Suppose we start off with the traditional standard bivariate normal distribution:

$$\phi_2(x,y|\rho,\mu_x=0,\mu_y=0,\sigma_x=1,\sigma_y=1)=\frac{1}{2\pi\sqrt{1-\rho^2}}\exp \left(-\frac{x^2-2\rho x y + y^2}{2(1-\rho^2)}\right)$$

where the $$\mu$$s are the mean parameters, the $$\sigma$$s are the standard deviation parameters and $$\rho$$ is the correlation term between $$x$$ and $$y$$.
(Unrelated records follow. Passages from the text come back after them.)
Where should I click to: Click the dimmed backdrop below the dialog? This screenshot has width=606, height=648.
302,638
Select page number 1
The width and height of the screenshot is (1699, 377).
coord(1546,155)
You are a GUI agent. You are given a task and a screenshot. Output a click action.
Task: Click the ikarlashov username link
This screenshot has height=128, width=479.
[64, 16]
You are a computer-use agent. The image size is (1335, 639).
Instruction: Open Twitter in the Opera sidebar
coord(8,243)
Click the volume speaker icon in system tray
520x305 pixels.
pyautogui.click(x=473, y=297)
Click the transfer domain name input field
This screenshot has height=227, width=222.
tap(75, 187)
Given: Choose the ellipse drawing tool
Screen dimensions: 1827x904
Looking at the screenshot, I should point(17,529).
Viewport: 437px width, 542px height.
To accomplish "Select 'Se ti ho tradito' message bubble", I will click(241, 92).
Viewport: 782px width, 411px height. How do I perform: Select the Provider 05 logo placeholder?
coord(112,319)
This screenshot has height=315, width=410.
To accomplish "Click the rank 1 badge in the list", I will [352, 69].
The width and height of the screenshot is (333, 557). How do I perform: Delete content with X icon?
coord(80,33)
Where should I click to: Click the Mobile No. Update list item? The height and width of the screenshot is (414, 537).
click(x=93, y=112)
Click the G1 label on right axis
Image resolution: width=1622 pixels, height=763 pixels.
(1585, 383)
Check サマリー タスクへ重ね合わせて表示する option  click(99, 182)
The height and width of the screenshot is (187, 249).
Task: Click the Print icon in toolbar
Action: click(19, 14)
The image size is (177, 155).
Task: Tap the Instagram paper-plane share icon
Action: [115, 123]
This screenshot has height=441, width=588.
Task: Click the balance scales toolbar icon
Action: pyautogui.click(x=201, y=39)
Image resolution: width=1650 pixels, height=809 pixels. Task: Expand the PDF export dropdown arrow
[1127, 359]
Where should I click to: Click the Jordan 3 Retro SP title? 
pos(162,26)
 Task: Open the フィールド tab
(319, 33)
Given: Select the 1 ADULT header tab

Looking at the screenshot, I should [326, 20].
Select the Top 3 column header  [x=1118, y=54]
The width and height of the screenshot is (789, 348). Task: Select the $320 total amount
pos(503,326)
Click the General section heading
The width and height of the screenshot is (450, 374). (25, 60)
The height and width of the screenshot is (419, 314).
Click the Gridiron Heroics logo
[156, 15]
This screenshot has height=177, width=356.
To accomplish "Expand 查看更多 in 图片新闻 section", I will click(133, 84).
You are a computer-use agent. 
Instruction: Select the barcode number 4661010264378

My question is: what happens to $$\phi_2$$ when we fix $$y=y_F$$? In other words, what happens when the only "free" variable in $$\phi_2$$ is $$x$$?

In this case, can we express $$\phi_2$$ in terms of a univariate normal distribution $$\phi_1$$?

Edit

After banging my head against my table for quite a bit, I noticed that I was confusing two different concepts:

• a bivariate normal distribution with $$y$$ fixed at some point $$y_F$$
• the conditional bivariate distribution with a given $$y$$ (i.e. $$prob(X=x|Y=y_F)$$)

These are two very different beasts, but I was treating them as the same.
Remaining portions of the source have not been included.